Slack, now owned by Salesforce, is moving its South of Market headquarters into the 61-story Salesforce Tower in San Francisco.
The workplace messaging software company will relocate to 415 Mission Street, but declined to say how much space it would occupy, the San Francisco Business Times reported. The move is expected on Feb. 24, according to an employee memo first reported by Fortune.
Salesforce, which bought Slack for $27.7 billion in 2021, is making the move as part of a restructuring this year that would lay off 10 percent of its workforce and cut office leases.
“This is part of what we announced in January,” a spokesperson told the Business Journal in an email. “We will bring all employees together in Salesforce Tower.”
The relocation means that Slack will clear the desks out of its San Francisco headquarters at 500 Howard Street, where it has occupied 250,000 square feet since 2017.
Heitman, based in Chicago, owns the building known as Foundry IV, and has leased the offices to Slack through 2027.
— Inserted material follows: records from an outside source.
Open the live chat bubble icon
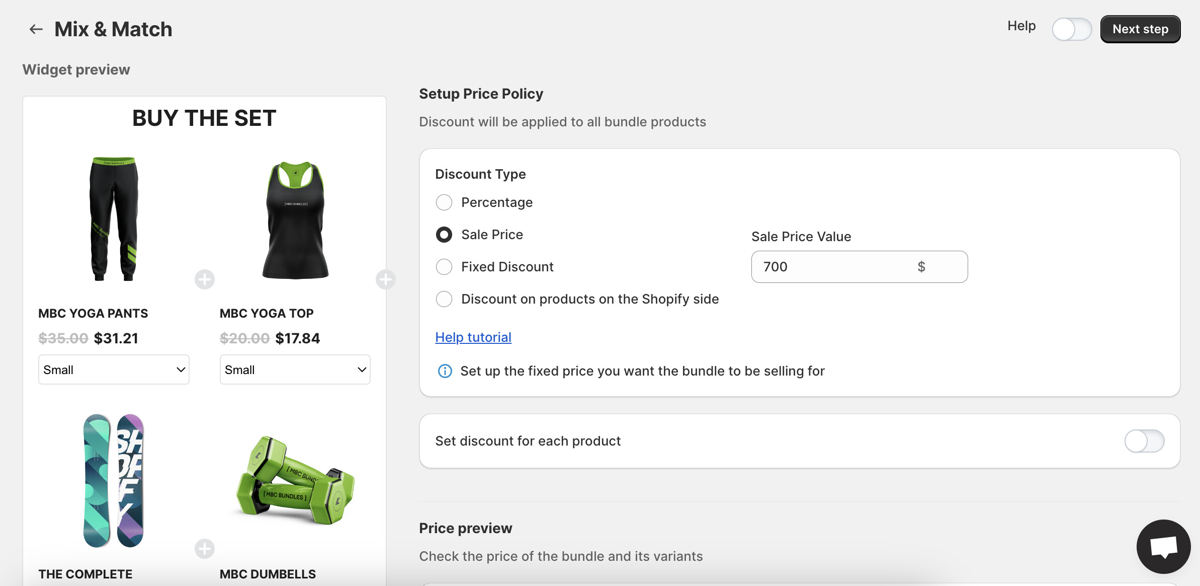This screenshot has height=586, width=1200. click(1163, 546)
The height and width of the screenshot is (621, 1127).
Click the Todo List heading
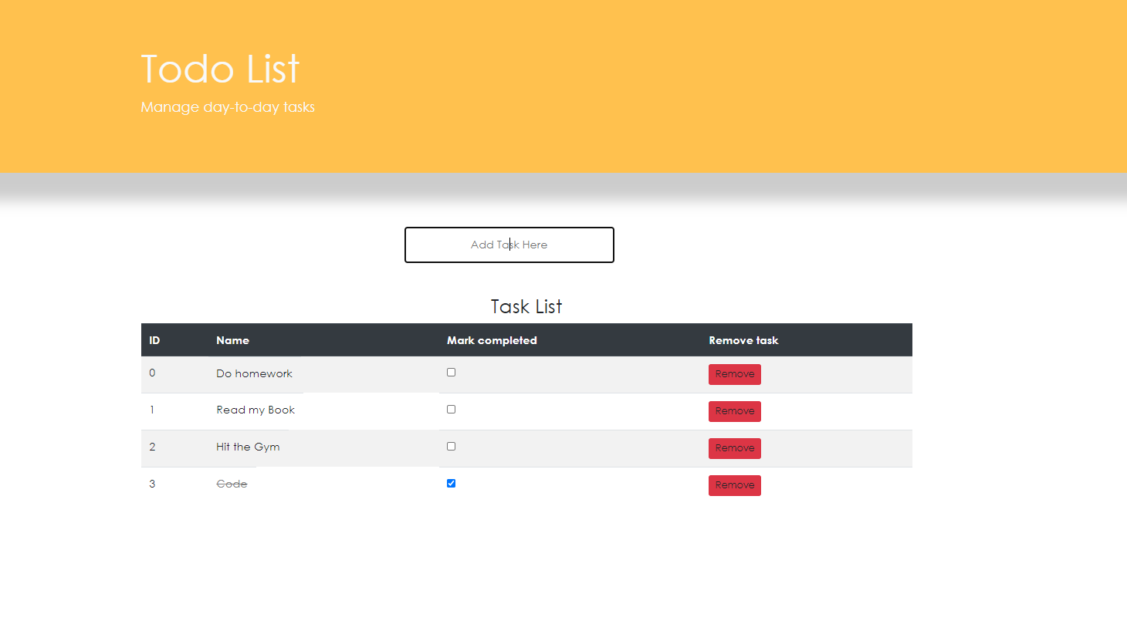click(x=219, y=69)
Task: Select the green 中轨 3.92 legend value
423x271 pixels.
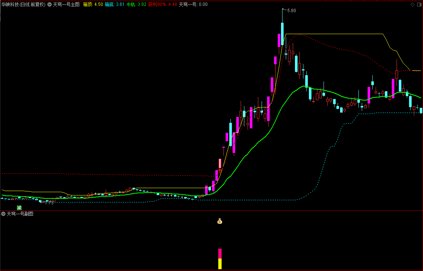Action: pos(136,4)
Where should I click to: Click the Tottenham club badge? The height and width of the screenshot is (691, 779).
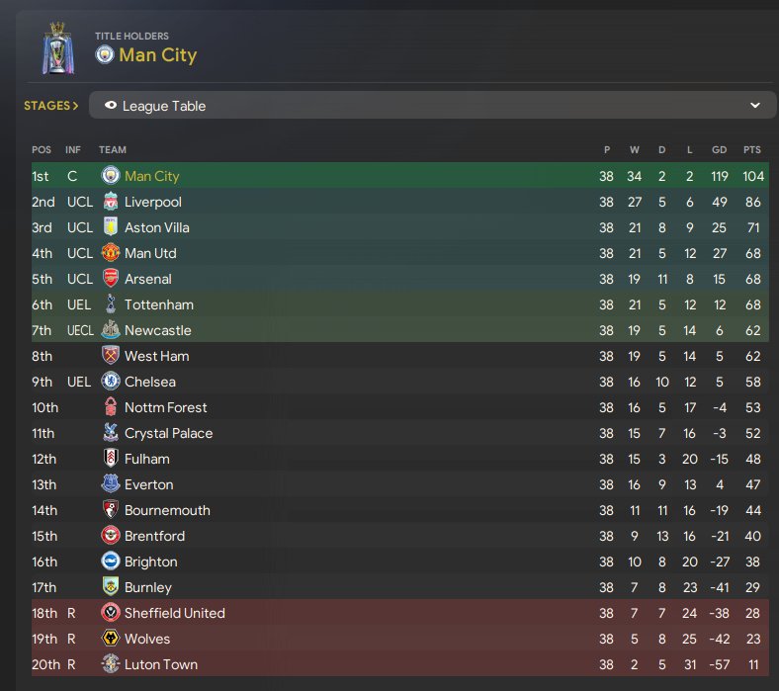coord(111,304)
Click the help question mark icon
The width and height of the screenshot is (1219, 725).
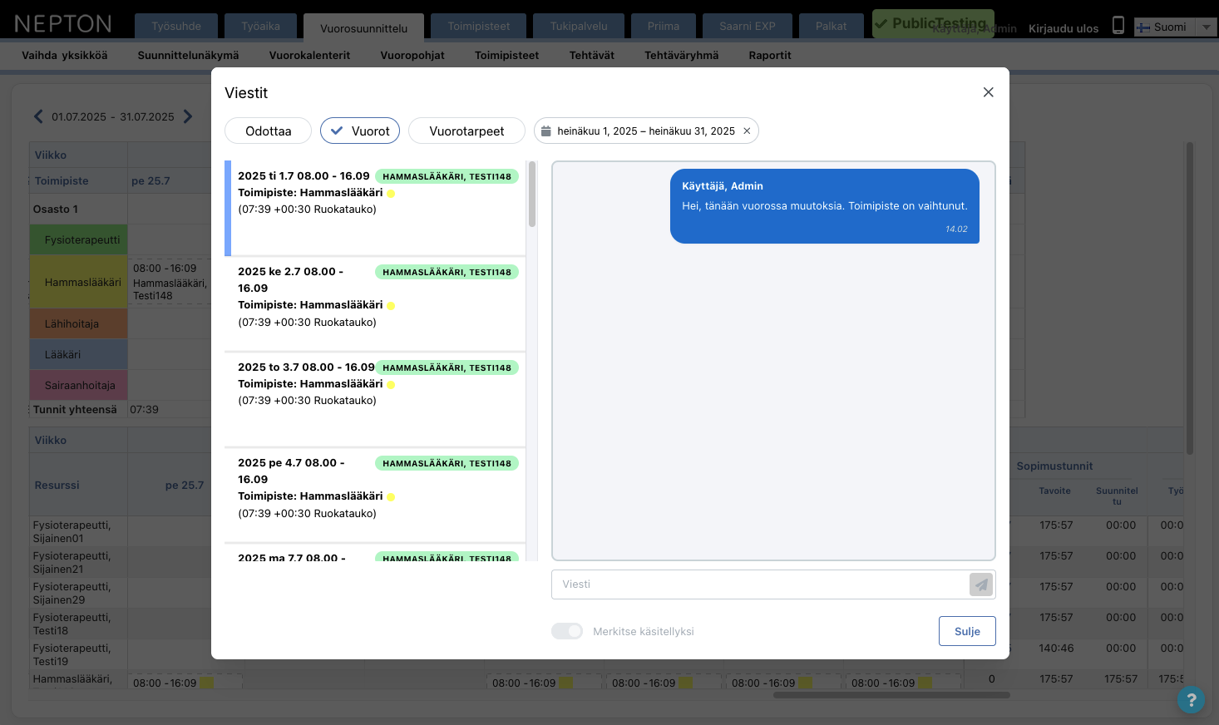1191,700
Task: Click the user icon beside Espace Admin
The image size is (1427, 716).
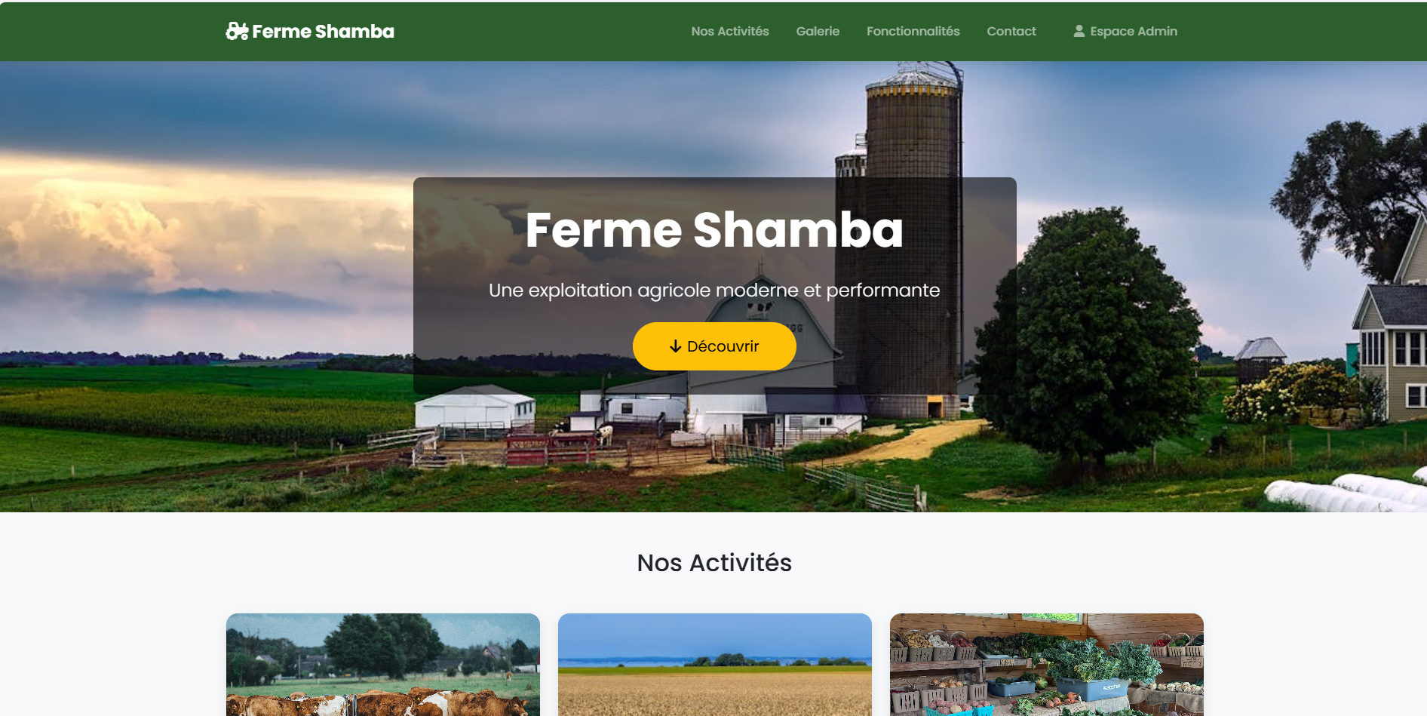Action: tap(1079, 31)

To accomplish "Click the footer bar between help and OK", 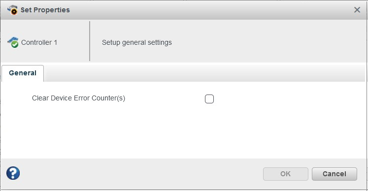I will click(141, 174).
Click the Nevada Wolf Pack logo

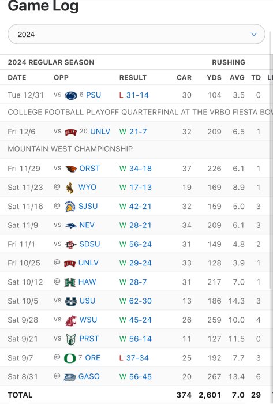click(x=71, y=226)
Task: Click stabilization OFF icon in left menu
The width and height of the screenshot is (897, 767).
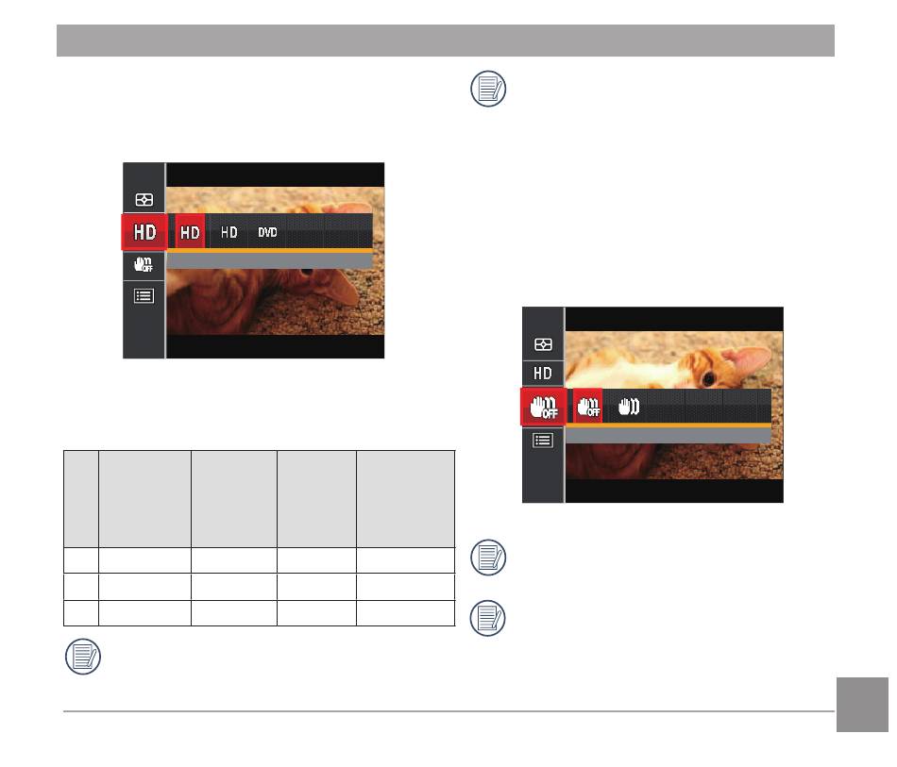Action: (x=144, y=264)
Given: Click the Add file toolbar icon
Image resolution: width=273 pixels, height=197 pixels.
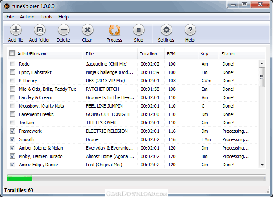Looking at the screenshot, I should pos(16,30).
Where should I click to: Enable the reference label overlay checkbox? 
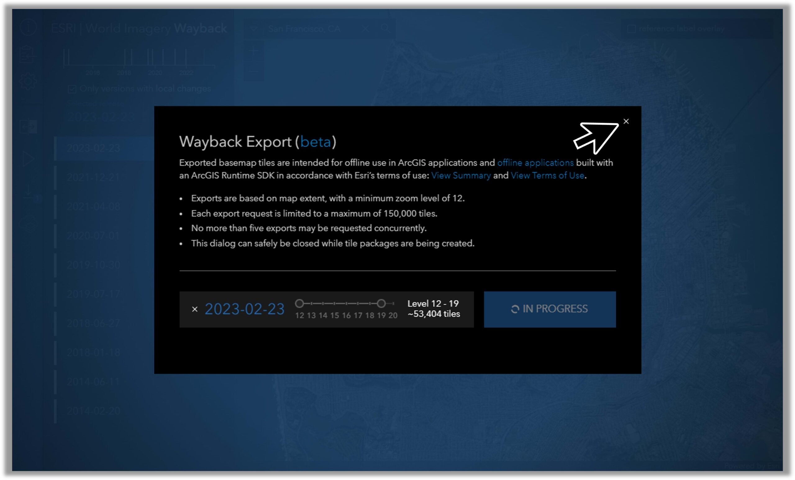tap(631, 29)
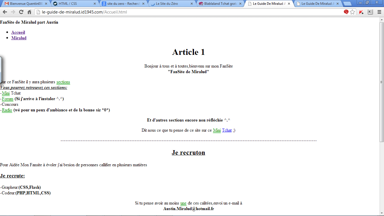This screenshot has width=384, height=216.
Task: Click the Radio link
Action: [7, 110]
It’s not clear whether Slack will try to sublease the offices or try to get out of the lease.
Early last year, the company listed 208,500 square feet of offices at a 34-story skyscraper at 45 Fremont Street for sublease.
In January, when it announced a restructuring involving job cuts, Salesforce said it would incur $450 million to $650 million in office exit charges.
The space dump serves as another blow to San Francisco’s office market, which has a vacancy rate of 27.6 percent, according to CBRE, with many tech companies moving into smaller quarters.
When Salesforce announced job and space cuts, it didn’t name locations for closure. Last summer, the firm listed 412,600 square feet for sublease at Salesforce West, or half of the building it owns at 50 Fremont Street.
Last month, Facebook parent Meta said it would shed 435,000 square feet at 181 Fremont Street, a mixed-use highrise next to Salesforce Transit Center.
“With recent reports of layoffs, particularly in big tech, and given the economic uncertainty for the first half of 2023, we expect to see an uptick in large blocks of space hitting the sublease market,” Derek Daniels, research director for brokerage Colliers, told the Business Times.